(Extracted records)
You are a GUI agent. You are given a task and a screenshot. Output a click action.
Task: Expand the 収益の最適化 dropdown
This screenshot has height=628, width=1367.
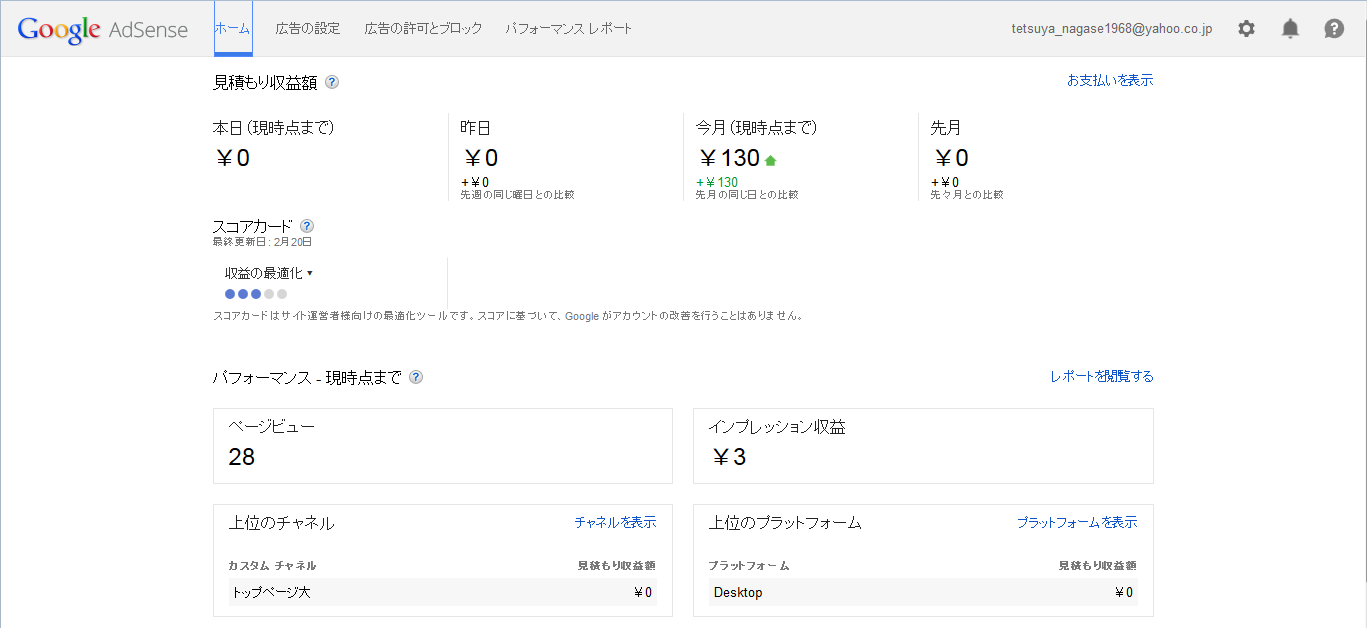(x=269, y=273)
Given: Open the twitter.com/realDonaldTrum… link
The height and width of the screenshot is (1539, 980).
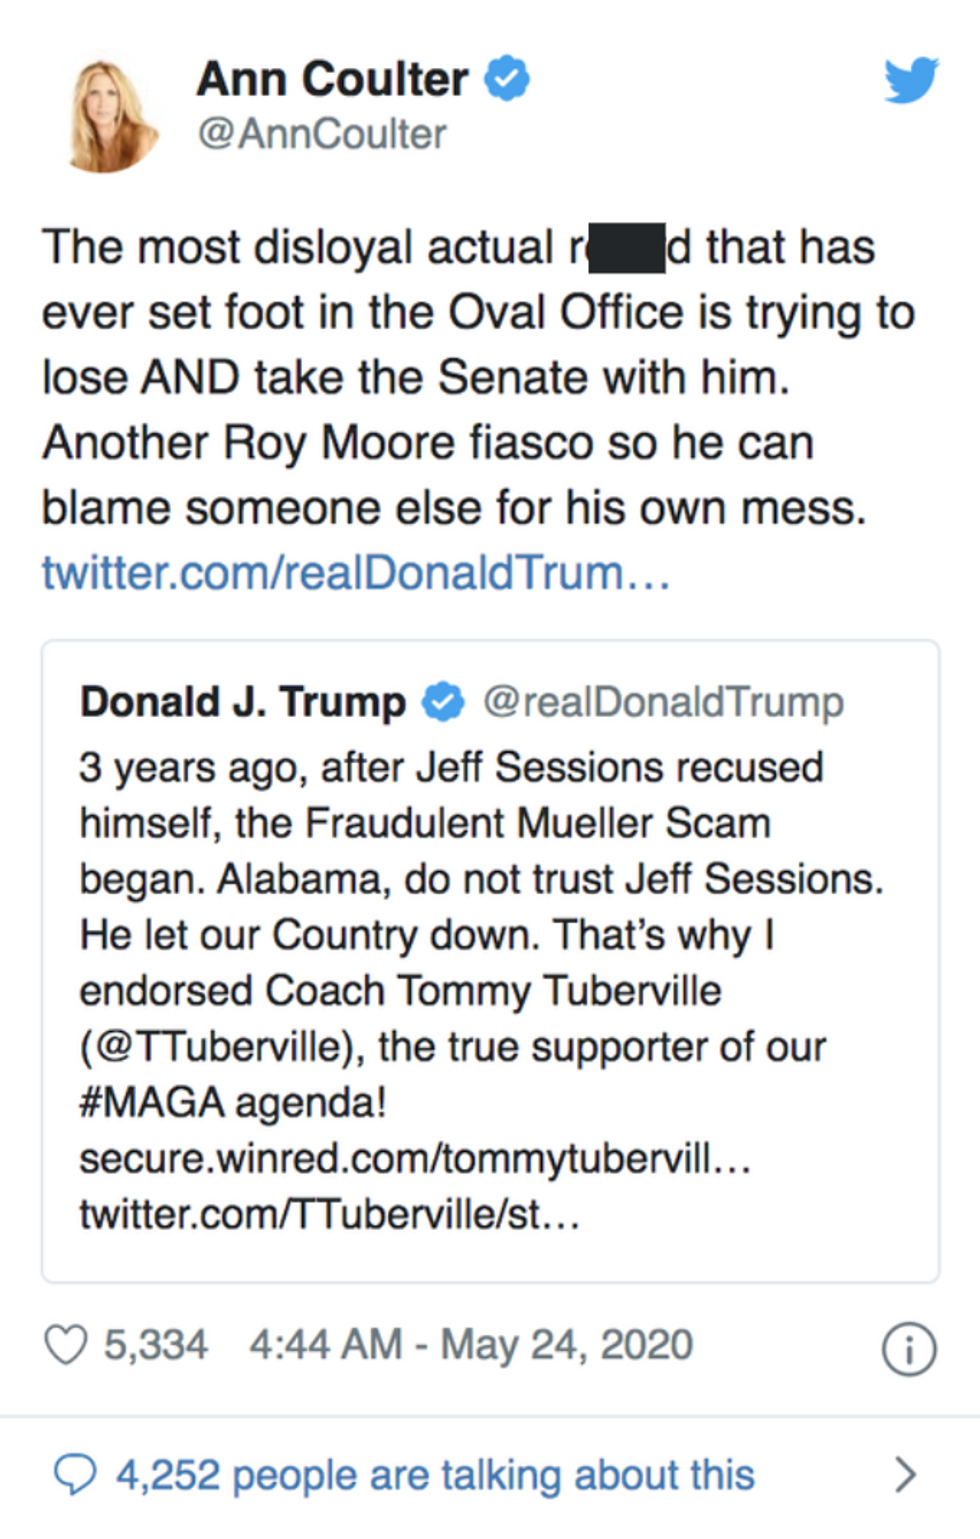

**TASK DETAILS**. The images are to be left out while the entries are written out exactly.

**RESPONSE BOX**.
You are a GUI agent. You are given a task and a screenshot. Output a click action.
Task: Expand the 収益の最適化 dropdown
This screenshot has height=628, width=1367.
(x=269, y=273)
Given: Open the twitter.com/realDonaldTrum… link
The height and width of the screenshot is (1539, 980).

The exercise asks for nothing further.